Los reyes franceses de los primeros tiempos de la Reforma dieron la pauta de una singular política religiosa. Desde la época de Francisco I, Francia fue la constante aliada de los príncipes protestantes alemanes que luchaban contra Carlos I, y también del emperador turco, que amenazaba las fronteras orientales del Imperio. Esta misma línea se mantuvo en el siglo XVII, en la decisiva prueba de la Guerra de los Treinta Años. Pero en la política interior, los reyes franceses se mostraron de ordinario fieles católicos y tanto Francisco I como Enrique II procedieron con rigor frente a sus súbditos protestantes. El Calvinismo, sin embargo, penetró en Francia, hizo numerosos adeptos entre la aristocracia y no tardaron en formarse dos grandes partidos enfrentados entre sí. Las Guerras de Religión asolaron a Francia durante casi tres décadas.

La historia de la Reforma en Inglaterra siguió una trayectoria peculiar y obedeció, más quizá que en ningún otro país, a las directrices de la realeza. El «Anglicanismo» tal como ya se dijo no fue invención de Enrique VIII. Bajo la monarquía Tudor del siglo XV, la Iglesia de Inglaterra era ya en cierto sentido «anglicana» y Enrique VIII halló en la legislación eclesiástica de sus predecesores un instrumento válido para su política de sojuzgamiento religioso. Este príncipe fue defensor del Catolicismo en los albores de la Reforma y escribió contra Lutero una «Defensa de los siete sacramentos», que le valió del papa León X el título de Defensor fidei. Fue la negativa papal a conceder a Enrique el divorcio de Catalina de Aragón, para casarse con Ana Bolena, la razón que le llevó al repudio del Primado romano y al cisma. Porque fue un cisma y no protestantismo la Reforma en Inglaterra mientras vivió Enrique VIII. El rey se proclamó a sí mismo «Cabeza suprema de la Iglesia de Inglaterra» y exigió el reconocimiento jurado de su supremacía eclesiástica. La gran mayoría de los hombres de Iglesia se sometió a la voluntad del rey. Pero hubo excepciones admirables, como los mártires cartujos y sobre todo dos personajes insignes, que no claudicaron y murieron por la fe: San Juan Fisher, obispo de Rochester, y Santo Tomás Moro, gran Canciller del reino.
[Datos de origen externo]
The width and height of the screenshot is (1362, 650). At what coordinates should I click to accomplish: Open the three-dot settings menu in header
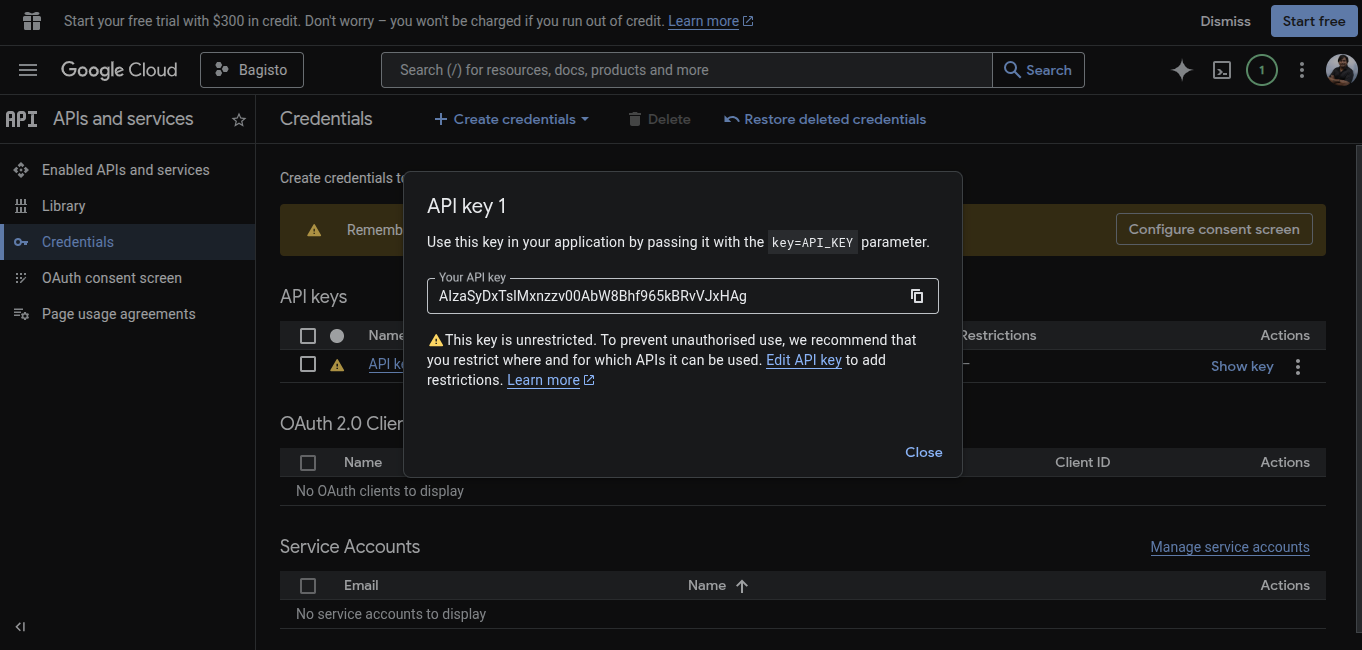tap(1301, 70)
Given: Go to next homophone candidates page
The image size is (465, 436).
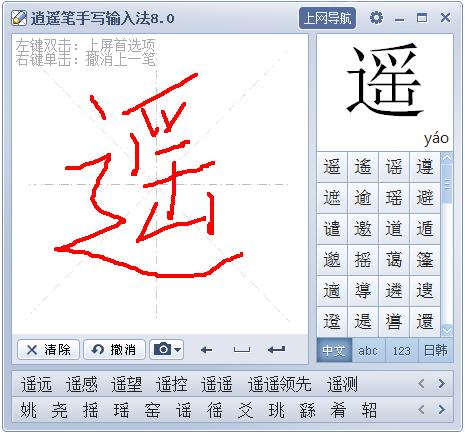Looking at the screenshot, I should [x=442, y=410].
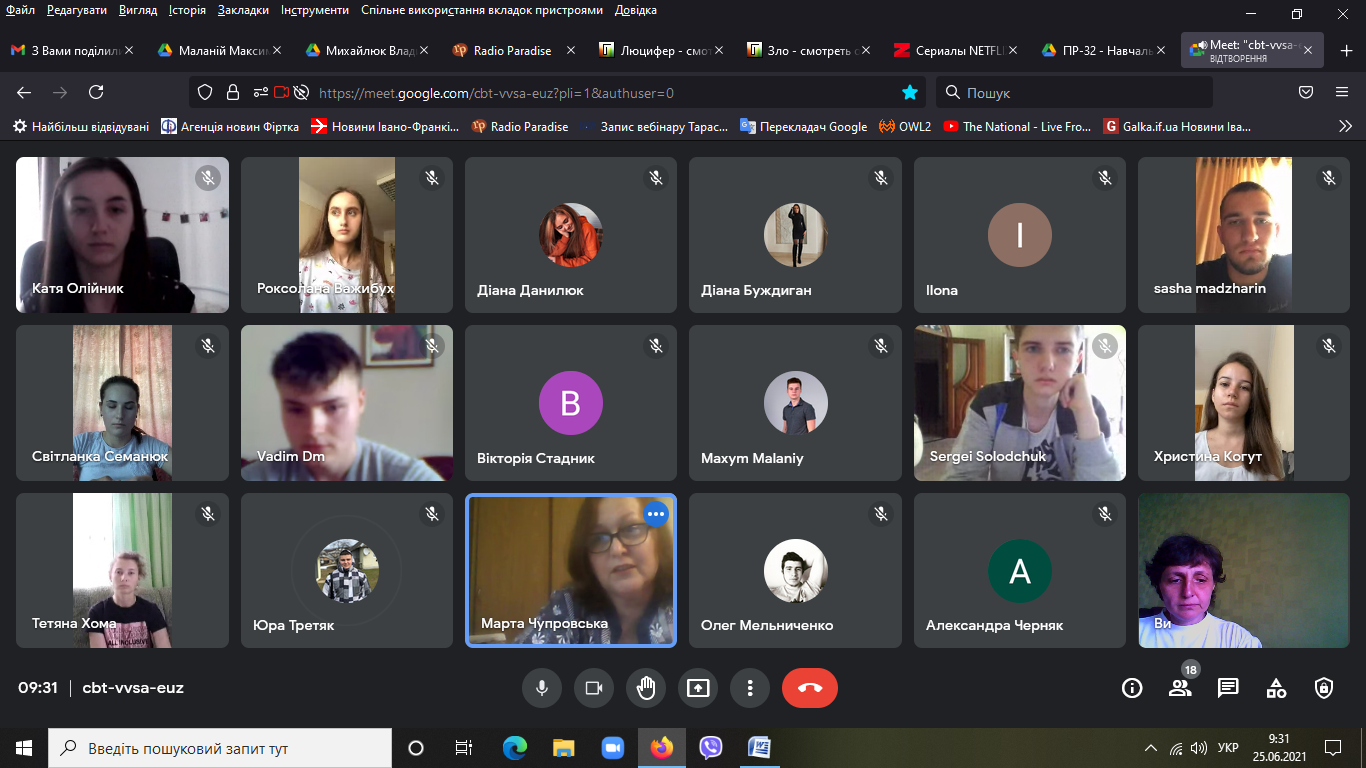Open the Закладки menu

coord(243,10)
El protestantismo de inspiración calvinista se introdujo en Inglaterra durante el reinado de Eduardo VI (1547-1553). Su sucesora María Tudor hija de Enrique VIII y Catalina de Aragón reprimió la herejía e intentó la restauración católica. Pero esta restauración no duró más allá de los breves años en que ocupó el trono (1553-1558). A su muerte, sin hijos, la corona pasó a Isabel hija de Enrique VIII y Ana Bolena. El largo reinado de Isabel I (1558-1603) decidió la suerte del Cristianismo inglés. Se guardaron formas externas de la tradición católica como la Jerarquía eclesiástica con sus obispos y sus cabildos catedralicios, aunque sin clero célibe ni vida monástica. Se prohibió la celebración de la Misa, y un Anglicanismo protestantizado, con elementos luteranos y calvinistas, se impuso como doctrina oficial de la Iglesia de Inglaterra.